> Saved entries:
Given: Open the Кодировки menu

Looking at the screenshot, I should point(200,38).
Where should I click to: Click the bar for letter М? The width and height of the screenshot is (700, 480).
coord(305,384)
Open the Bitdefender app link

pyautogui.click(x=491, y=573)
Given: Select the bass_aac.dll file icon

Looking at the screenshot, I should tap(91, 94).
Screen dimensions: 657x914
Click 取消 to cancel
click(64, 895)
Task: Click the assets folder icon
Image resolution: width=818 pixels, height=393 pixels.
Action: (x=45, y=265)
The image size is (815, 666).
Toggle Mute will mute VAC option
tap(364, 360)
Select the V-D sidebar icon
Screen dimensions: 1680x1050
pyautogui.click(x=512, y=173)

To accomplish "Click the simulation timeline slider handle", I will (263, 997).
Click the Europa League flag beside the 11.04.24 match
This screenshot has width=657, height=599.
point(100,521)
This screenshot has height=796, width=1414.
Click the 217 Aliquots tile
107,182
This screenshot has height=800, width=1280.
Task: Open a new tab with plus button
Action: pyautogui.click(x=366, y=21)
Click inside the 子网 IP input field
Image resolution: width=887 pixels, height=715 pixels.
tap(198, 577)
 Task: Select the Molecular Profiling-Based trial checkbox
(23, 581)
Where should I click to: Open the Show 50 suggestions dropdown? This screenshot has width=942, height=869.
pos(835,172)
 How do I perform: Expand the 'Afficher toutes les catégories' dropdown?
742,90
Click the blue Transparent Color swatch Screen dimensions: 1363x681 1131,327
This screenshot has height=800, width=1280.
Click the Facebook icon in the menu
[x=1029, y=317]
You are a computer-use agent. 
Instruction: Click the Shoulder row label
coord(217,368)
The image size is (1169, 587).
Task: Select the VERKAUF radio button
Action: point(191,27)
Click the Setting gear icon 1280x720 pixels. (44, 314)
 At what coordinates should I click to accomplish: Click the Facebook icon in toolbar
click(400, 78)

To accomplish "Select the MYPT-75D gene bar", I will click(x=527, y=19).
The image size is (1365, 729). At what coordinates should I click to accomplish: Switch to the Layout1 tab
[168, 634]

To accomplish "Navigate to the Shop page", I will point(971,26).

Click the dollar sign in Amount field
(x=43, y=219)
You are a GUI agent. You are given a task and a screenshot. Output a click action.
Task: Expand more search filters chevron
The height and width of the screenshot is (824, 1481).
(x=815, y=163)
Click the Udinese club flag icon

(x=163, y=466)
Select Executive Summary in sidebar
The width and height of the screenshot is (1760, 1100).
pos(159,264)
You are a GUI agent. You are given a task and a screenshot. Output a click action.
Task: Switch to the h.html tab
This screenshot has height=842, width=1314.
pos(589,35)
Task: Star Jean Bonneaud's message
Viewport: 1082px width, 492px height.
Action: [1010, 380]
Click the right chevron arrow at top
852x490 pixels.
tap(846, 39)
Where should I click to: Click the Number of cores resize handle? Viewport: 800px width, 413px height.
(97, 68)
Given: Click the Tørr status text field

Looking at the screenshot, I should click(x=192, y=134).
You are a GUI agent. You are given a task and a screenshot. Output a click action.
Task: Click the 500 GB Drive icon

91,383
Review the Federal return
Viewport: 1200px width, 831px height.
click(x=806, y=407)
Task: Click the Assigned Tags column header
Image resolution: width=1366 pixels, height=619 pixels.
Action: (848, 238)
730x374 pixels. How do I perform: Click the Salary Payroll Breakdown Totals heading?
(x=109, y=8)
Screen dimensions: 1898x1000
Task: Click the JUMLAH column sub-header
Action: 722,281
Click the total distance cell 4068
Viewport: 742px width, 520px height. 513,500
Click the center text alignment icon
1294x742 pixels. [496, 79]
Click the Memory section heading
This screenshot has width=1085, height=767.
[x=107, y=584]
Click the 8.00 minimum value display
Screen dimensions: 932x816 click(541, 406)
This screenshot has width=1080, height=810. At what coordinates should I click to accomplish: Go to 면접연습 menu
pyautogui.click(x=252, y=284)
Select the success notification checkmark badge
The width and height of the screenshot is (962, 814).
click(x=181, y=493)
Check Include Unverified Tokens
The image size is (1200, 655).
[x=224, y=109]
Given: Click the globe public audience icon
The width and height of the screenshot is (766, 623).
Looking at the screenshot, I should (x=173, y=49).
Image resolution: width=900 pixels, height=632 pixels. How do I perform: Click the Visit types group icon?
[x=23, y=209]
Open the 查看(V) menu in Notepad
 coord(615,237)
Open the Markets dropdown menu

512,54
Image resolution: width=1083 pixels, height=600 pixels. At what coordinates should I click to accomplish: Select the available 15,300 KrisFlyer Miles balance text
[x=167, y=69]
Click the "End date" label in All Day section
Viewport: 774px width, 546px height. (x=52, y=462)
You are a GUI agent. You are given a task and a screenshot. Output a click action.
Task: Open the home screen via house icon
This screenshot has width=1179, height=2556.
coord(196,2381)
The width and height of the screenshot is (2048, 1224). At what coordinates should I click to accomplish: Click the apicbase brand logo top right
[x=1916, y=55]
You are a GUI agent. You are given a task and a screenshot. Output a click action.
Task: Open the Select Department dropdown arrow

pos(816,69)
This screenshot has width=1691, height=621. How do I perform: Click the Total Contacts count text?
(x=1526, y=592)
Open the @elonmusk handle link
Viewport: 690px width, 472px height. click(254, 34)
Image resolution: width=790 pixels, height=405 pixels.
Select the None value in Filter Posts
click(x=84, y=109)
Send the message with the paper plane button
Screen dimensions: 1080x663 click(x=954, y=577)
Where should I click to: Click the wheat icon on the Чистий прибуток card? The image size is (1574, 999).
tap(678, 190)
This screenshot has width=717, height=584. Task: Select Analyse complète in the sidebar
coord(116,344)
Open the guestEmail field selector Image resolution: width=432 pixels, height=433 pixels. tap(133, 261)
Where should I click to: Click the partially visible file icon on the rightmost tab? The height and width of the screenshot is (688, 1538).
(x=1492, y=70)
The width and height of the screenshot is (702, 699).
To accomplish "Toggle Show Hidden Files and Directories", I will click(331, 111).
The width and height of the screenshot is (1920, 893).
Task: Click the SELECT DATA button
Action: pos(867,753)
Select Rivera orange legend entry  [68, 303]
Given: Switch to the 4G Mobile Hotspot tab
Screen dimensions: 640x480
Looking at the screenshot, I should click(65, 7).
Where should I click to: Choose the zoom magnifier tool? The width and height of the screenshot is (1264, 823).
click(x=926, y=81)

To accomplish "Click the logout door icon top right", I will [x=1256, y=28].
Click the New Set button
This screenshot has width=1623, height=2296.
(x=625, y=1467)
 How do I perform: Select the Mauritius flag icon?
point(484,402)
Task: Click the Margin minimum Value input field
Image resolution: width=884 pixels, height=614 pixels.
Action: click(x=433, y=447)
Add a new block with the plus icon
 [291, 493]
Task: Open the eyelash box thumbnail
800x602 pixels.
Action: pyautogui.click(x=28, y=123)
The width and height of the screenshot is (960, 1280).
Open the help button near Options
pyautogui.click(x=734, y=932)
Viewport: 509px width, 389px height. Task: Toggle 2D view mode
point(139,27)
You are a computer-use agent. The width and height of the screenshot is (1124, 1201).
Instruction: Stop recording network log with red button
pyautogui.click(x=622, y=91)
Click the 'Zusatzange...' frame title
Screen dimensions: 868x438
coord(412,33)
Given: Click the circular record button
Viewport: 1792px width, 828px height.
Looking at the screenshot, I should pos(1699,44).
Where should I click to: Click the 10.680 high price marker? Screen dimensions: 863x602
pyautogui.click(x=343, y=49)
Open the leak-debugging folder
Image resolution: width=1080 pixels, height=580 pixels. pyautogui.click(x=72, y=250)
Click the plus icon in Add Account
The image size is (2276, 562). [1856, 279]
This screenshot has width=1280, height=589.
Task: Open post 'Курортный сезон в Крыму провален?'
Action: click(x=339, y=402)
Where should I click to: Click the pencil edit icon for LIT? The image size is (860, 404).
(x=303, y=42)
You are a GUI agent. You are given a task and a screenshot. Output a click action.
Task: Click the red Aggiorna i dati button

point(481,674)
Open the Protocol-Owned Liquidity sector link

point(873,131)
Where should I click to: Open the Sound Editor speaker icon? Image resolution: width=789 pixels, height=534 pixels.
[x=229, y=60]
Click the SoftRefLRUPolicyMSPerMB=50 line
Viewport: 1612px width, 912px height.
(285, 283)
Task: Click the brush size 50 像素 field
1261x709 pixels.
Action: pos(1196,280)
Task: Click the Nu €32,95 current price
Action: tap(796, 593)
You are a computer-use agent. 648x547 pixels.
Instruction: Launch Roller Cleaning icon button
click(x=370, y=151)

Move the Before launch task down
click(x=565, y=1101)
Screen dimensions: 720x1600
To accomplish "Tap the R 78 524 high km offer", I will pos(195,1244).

> EXERCISE PROMPT: Above are entries; state the number of lines among them that contain "computer", and nothing else.

> TASK RESULT: 3